A small note on performance: Depending on the size of the catalog and the number of tables enabled for full-text indexing, the master-merge process can be I/O intensive. Now how do I find out when I am populating what is going on and how to figure out its not stuck anywhere.

1) Look at the Status column and these are some expected values:

select * from sys.dm_fts_index_population

Status 5 : Processing normally

Status 8 : Encountered row-level errors that will be retried

Status 7 : Has stopped processing

2) Look at the Status column and below are some expected values. Also the item count will indicate the number of items that are currently stored in the FTCatalog. Generally when a population is in progress this value is expected to increase.

select fulltextcatalogproperty(‘catalog_name’, ‘PopulateStatus’)

select fulltextcatalogproperty(‘catalog_name’, ‘ItemCount’)

Status 1 : Full population in progress

Status 6 : Incremental population in progress

Status 7 : Building index

Status 4 : Recovering

3) Another way is to track the size of the .CI/.PI files in the catalog folder. This is a manual process and makes sense when you are populating a large table with lot of documents. In this case, the longer the population goes on, these files are expected to grow in size & number.

Hope this post cleared things on the internals of the full text engine.

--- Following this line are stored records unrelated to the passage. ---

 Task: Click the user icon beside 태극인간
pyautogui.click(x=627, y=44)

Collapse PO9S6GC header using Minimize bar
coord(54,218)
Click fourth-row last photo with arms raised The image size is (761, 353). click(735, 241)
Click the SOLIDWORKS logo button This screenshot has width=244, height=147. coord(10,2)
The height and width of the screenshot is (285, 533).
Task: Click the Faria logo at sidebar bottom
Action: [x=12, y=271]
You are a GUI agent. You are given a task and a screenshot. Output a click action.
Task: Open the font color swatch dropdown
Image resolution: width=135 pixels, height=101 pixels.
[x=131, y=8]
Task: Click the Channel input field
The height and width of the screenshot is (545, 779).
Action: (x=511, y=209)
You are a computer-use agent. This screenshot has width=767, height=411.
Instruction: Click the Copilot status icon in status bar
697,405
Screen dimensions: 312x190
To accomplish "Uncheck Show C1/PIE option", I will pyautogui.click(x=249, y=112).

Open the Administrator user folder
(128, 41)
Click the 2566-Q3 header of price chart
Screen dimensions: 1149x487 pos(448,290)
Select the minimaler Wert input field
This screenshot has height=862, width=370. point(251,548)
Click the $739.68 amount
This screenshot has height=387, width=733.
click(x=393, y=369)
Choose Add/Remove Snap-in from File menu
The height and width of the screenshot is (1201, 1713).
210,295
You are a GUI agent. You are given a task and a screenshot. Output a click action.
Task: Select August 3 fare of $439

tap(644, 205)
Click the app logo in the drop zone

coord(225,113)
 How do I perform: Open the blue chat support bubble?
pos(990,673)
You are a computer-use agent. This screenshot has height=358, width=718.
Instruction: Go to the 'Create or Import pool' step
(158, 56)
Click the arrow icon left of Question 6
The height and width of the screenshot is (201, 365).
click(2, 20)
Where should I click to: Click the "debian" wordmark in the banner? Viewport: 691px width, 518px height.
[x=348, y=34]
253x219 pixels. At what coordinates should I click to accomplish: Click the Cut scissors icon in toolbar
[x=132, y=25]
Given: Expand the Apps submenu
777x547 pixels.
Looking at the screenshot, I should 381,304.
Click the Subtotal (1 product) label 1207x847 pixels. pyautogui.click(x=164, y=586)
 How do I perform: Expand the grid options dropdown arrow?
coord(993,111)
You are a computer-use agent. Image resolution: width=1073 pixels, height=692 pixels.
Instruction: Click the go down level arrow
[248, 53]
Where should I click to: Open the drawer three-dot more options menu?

In the next post I will cover troubleshooting full text population & indexing failures (yes, IFilter issues too J) . Also touch upon full text performance best practices. If time permits I will try to talk about SQL 2000 FTS. Stay tuned for more …..

Sudarshan N
Technical Lead | Microsoft SQL Server

Comments

  • Anonymous
    March 24, 2009
    PingBack from http://blog.a-foton.ru/index.php/2009/03/24/informational-full-text-search-engine-full-text-index-population-internals/

  • Anonymous
    August 05, 2009
    Is there now a way to index password-protected files?   We have a Web application that allows people to upload MS Excel and Word files, but they are not being indexed because sections of the documents are password-protected.

  • Anonymous
    August 17, 2009
    Hi Andrew, There is no way currently with SQL 2005 or SQL 2008 to index password protected office files. There are no plans (as of today) to include this for the next release as well. You can post a wish at http://connect.microsoft.com/sqlserver --Sudarshan

  • Anonymous
    January 30, 2010
    The comment has been removed

  • Anonymous
    February 17, 2010
    Dani, <assuming that this is SQL 2005> Look in the log folder and you will find your SQLFT logs. It should be named SQLFT00<dbid>00<catalogid>.log. This might tell you what's happening with the full-text catalog and errors (if any). You can also query the DMV's sys.dm_fts_index_population & sys.dm_fts_active_catalogs, look at status column value, which would indicate any anomalies. Also, check what the SPID is doing in sysprocesses for the query to fulltextcatalogproperty and see its waittype. Regarding the status "Change Pending", after you restart full-text service it will go into this state because there might have been some population/change tracking index updates going on, which will resume once the service comes back online. If the FTCatalogs are not business critical and you feel this is hampering your main application, you can drop them using DROP FULLTEXT CATALOG, while we figure this one out. HTH.

  • Anonymous
    January 06, 2017
    I have one table with one full-text index. I see this in the log "Full-text Full population completed for table or indexed view" timestamped 20 minutes ago. However, OBJECTPROPERTY(t.object_id, 'TableFulltextPopulateStatus') returns 1 (Full Population In Progress), sys.dm_fts_index_population.completion_type_description is 'NONE', and sys.fulltext_indexes.crawl_end_date is null. Why do the DMVs think that it is still in progress long after the log says it is done?